Dataset items
^^^^^^^^^^^^^^^^

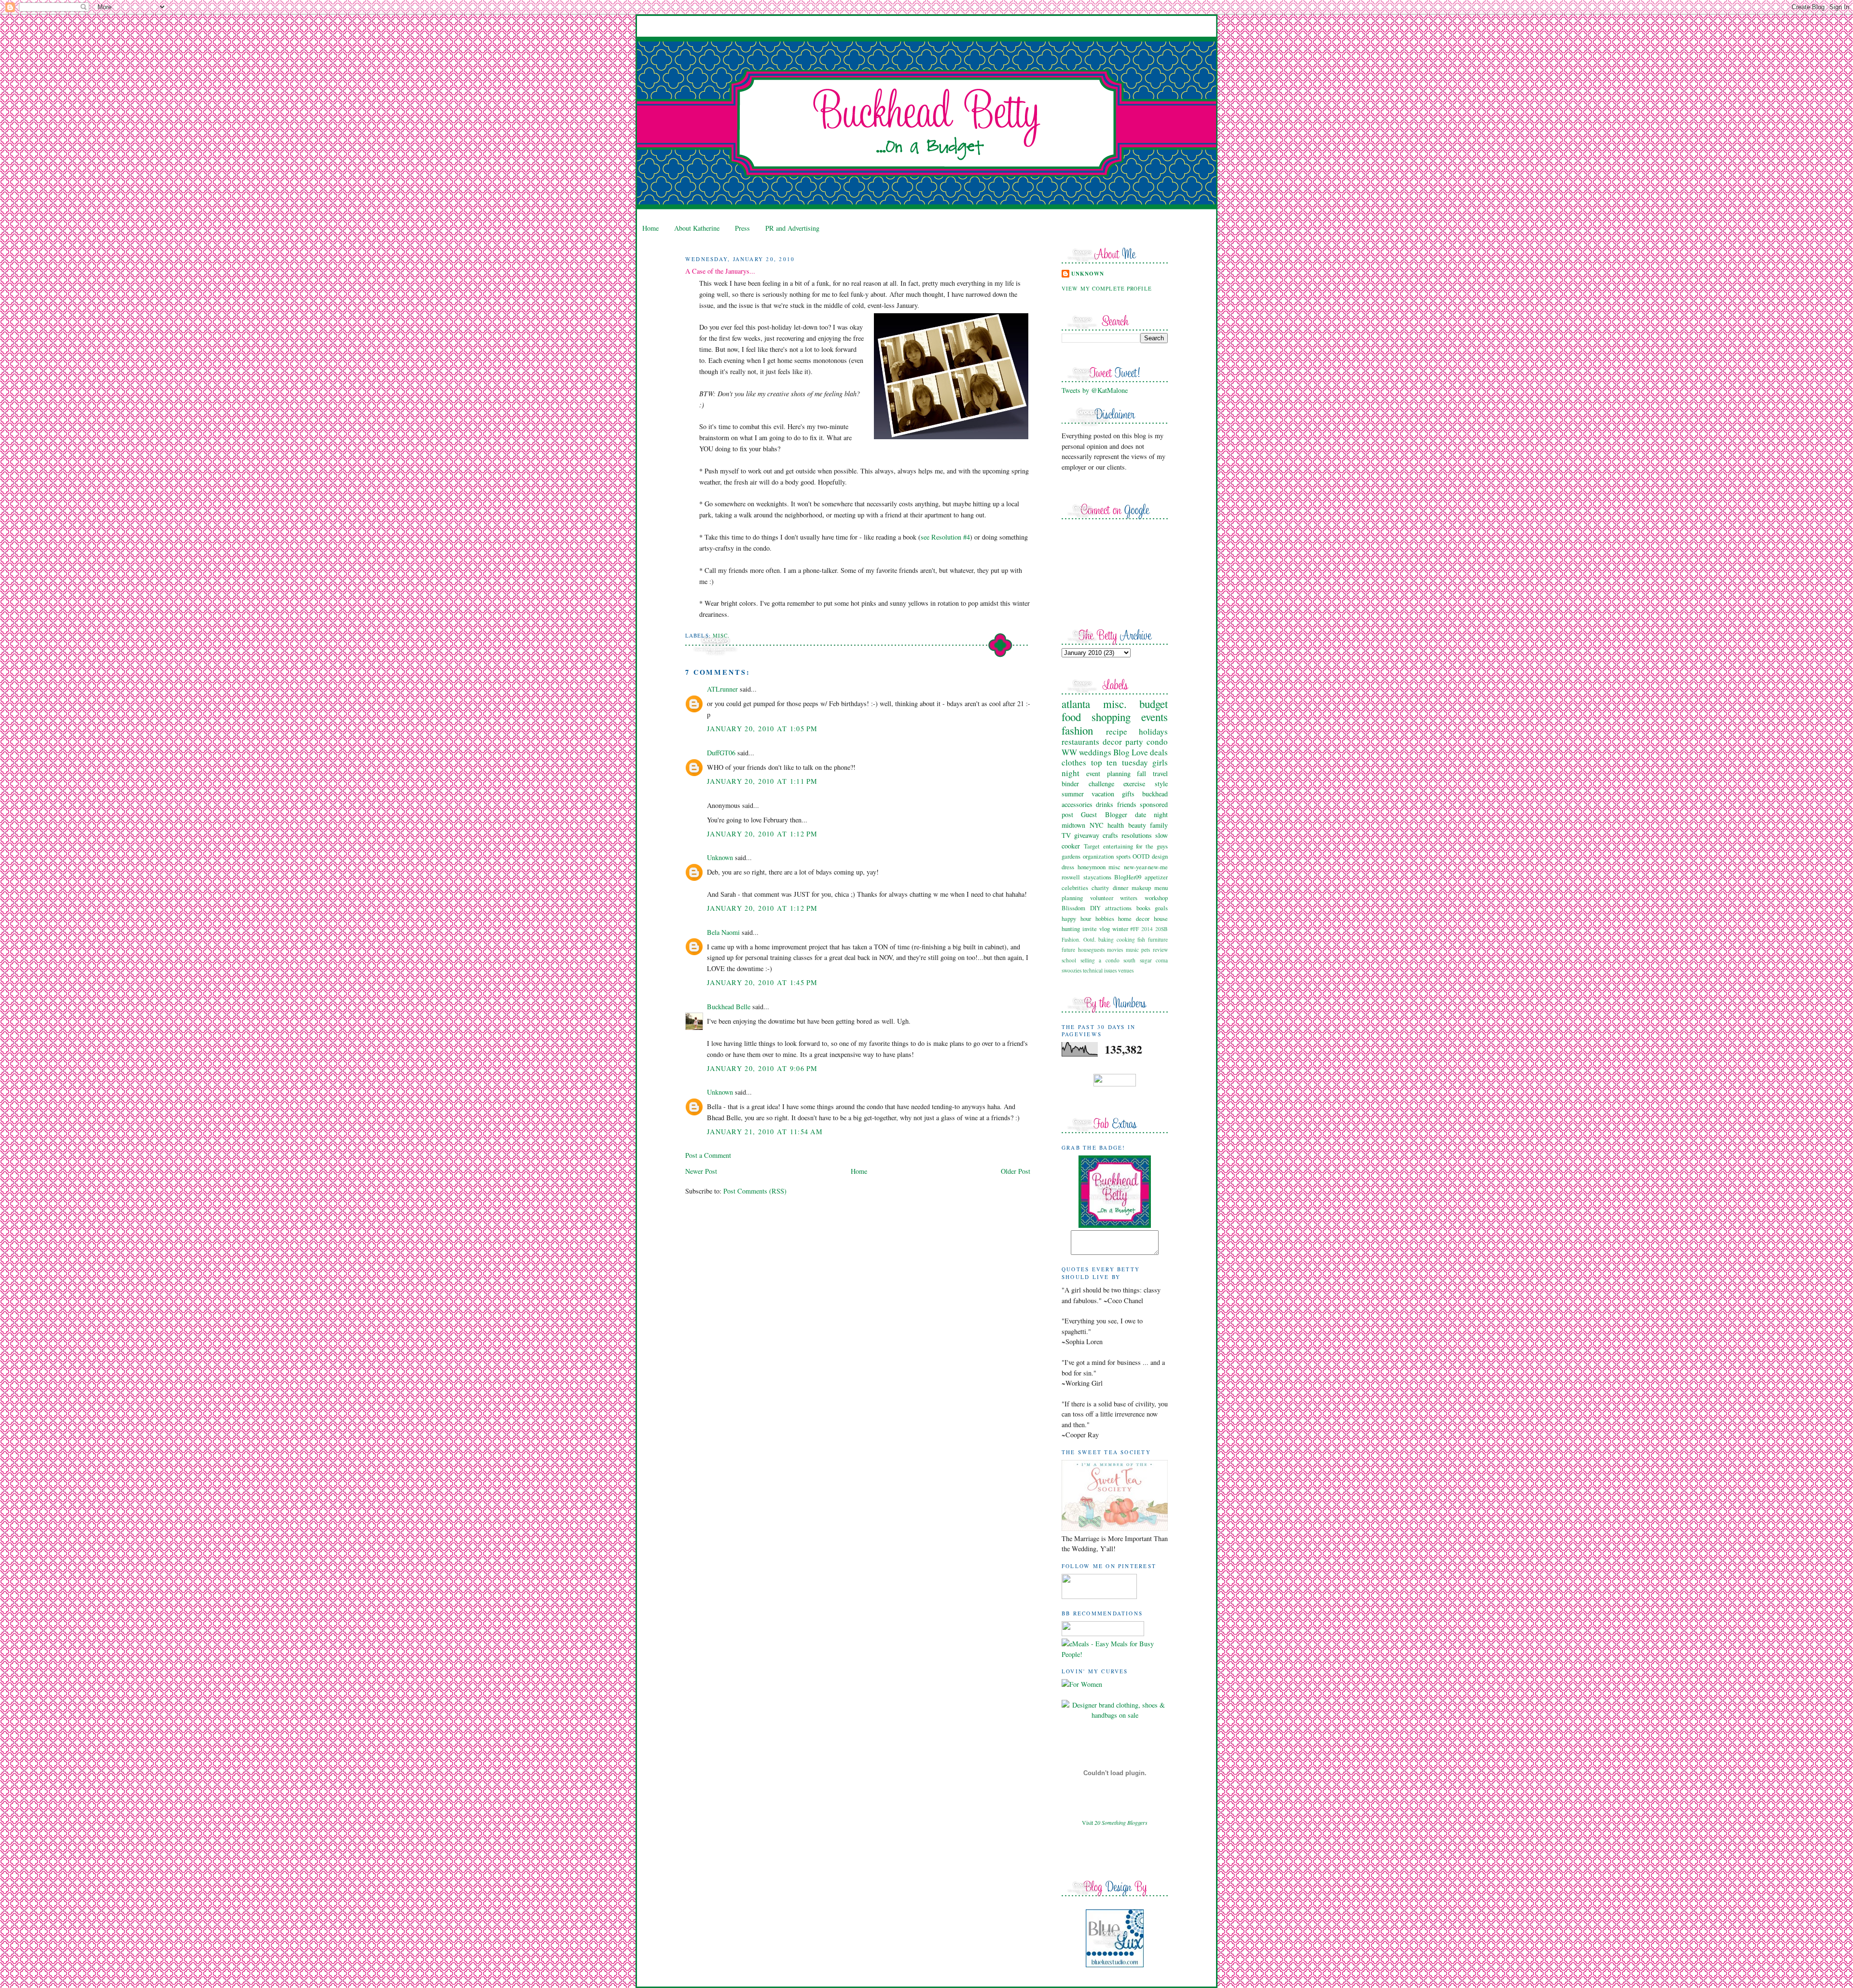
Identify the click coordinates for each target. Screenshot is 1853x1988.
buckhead (1155, 793)
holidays (1153, 731)
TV (1066, 835)
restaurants (1080, 741)
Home (650, 228)
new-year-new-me (1146, 866)
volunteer (1101, 897)
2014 (1147, 928)
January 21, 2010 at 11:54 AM (765, 1131)
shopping (1111, 716)
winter (1120, 928)
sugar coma (1154, 960)
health (1115, 825)
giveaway (1086, 835)
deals (1159, 752)
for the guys (1152, 846)
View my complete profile (1107, 288)
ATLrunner (722, 689)
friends (1126, 804)
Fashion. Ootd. (1079, 939)
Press (742, 228)
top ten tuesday (1119, 762)
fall (1141, 773)
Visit (1115, 1822)
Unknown (720, 857)
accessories (1077, 804)
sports (1123, 856)
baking (1106, 939)
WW (1069, 752)
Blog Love (1130, 752)
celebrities (1075, 887)
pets (1145, 949)
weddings (1095, 752)
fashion (1077, 730)
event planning (1108, 773)
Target (1092, 846)
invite (1089, 928)
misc (1114, 866)
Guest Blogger (1104, 814)
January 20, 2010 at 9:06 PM (762, 1068)
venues (1126, 970)
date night (1151, 814)
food (1071, 716)
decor (1112, 741)
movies (1115, 949)
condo (1157, 741)
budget (1153, 703)
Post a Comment (708, 1155)
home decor (1133, 918)
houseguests (1091, 949)
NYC (1097, 825)
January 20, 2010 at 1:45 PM (762, 982)
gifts (1128, 793)
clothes (1074, 762)
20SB (1161, 928)
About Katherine (696, 228)
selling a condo (1100, 960)
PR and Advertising (792, 228)
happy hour (1076, 918)
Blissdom (1073, 908)
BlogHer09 (1127, 877)
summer (1073, 793)
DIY (1095, 908)
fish (1141, 939)
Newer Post (701, 1171)
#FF (1134, 928)
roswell (1071, 877)
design (1160, 856)
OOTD (1141, 856)
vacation (1103, 793)
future (1068, 949)
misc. (721, 635)
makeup (1141, 887)
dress (1068, 866)
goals (1161, 908)
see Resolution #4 (945, 537)
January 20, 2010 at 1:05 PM (762, 728)
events (1154, 716)
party (1134, 741)
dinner (1120, 887)
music (1132, 949)
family (1159, 825)
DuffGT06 (721, 752)
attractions (1118, 908)
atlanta (1076, 703)
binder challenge (1088, 783)
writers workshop (1144, 897)
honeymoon (1092, 866)
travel (1160, 773)
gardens (1071, 856)
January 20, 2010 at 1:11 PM (762, 781)
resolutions (1136, 835)
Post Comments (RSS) (755, 1191)
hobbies (1104, 918)
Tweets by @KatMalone (1095, 390)
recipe (1116, 731)
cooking (1126, 939)
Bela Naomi (723, 932)
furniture (1158, 939)
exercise (1134, 783)
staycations (1097, 877)
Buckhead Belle (728, 1006)
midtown (1073, 825)
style (1161, 783)
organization (1098, 856)
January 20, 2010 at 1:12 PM (762, 833)
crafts (1110, 835)
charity (1100, 887)
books (1143, 908)
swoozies (1071, 970)
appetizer (1156, 877)
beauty (1137, 825)
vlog (1104, 928)
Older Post (1015, 1171)
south (1129, 960)
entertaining (1118, 846)
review (1160, 949)
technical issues (1100, 970)
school (1069, 960)
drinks (1104, 804)
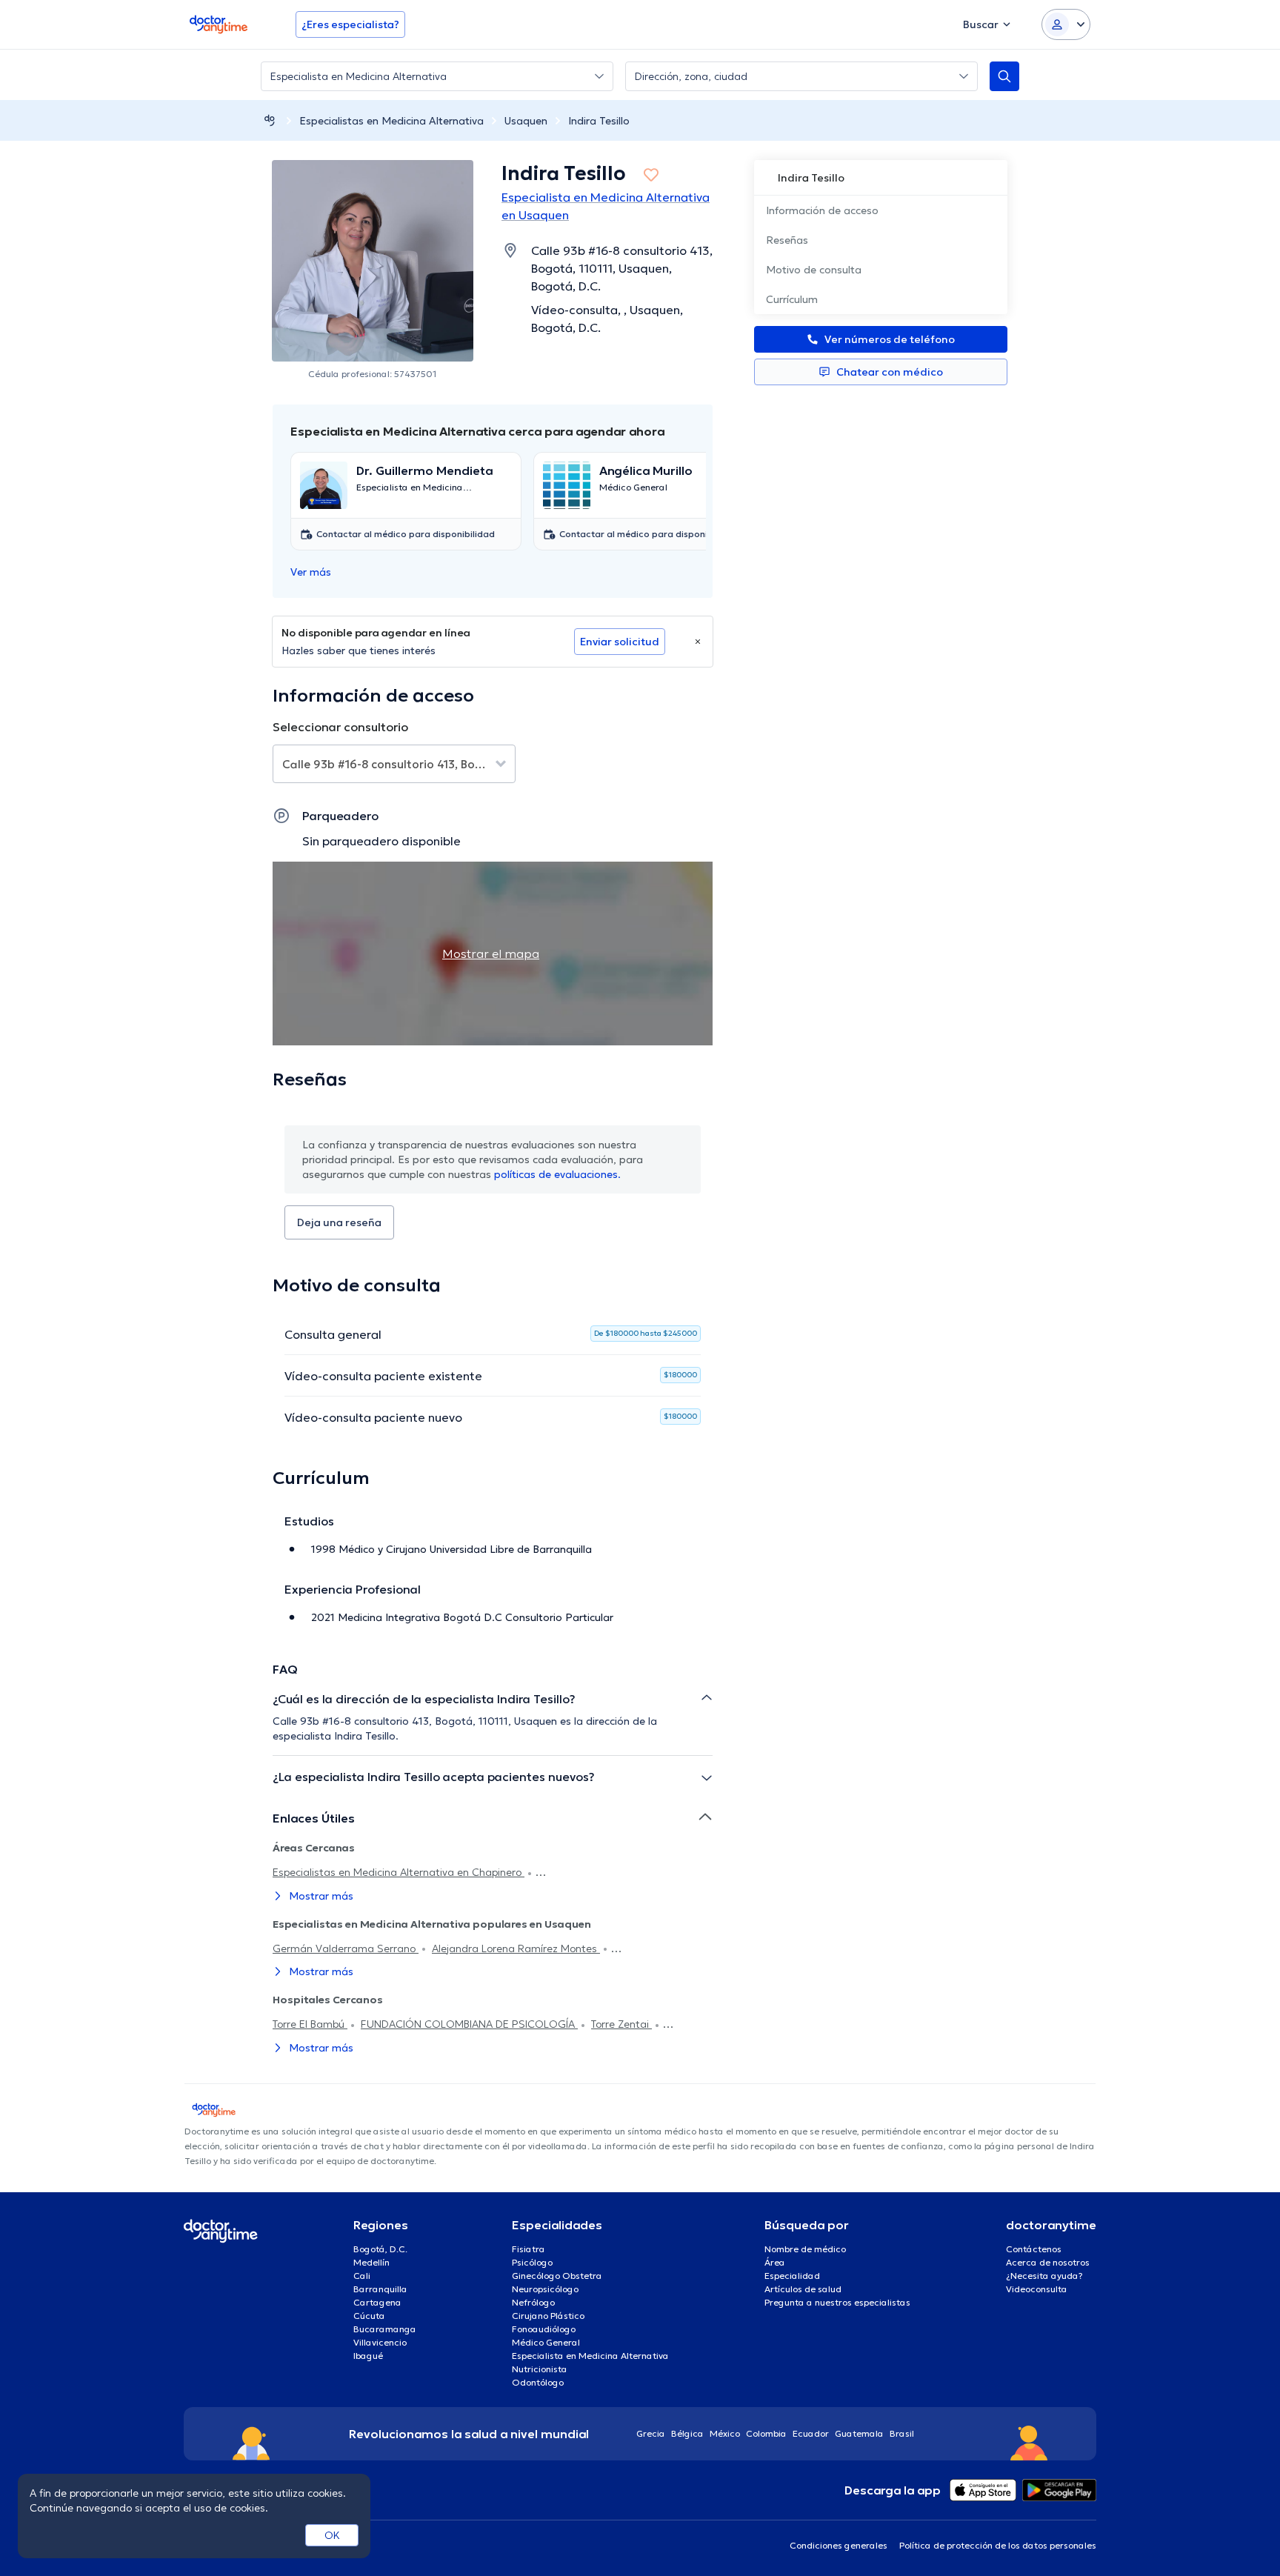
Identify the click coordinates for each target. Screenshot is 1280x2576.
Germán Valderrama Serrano (346, 1948)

^^^^^^^^^^^^^^^^

What you are asked to do
Copy the lines exactly as they appear from the opening of the entries above through the line with "Press (742, 228)", excluding all pictures.

Solution to this exercise
Identify the click coordinates for each target. Screenshot is 1853x1988.
buckhead (1155, 793)
holidays (1153, 731)
TV (1066, 835)
restaurants (1080, 741)
Home (650, 228)
new-year-new-me (1146, 866)
volunteer (1101, 897)
2014 (1147, 928)
January 21, 2010 at 11:54 AM (765, 1131)
shopping (1111, 716)
winter (1120, 928)
sugar coma (1154, 960)
health (1115, 825)
giveaway (1086, 835)
deals (1159, 752)
for the guys (1152, 846)
View my complete profile (1107, 288)
ATLrunner (722, 689)
friends (1126, 804)
Fashion. Ootd. (1079, 939)
Press (742, 228)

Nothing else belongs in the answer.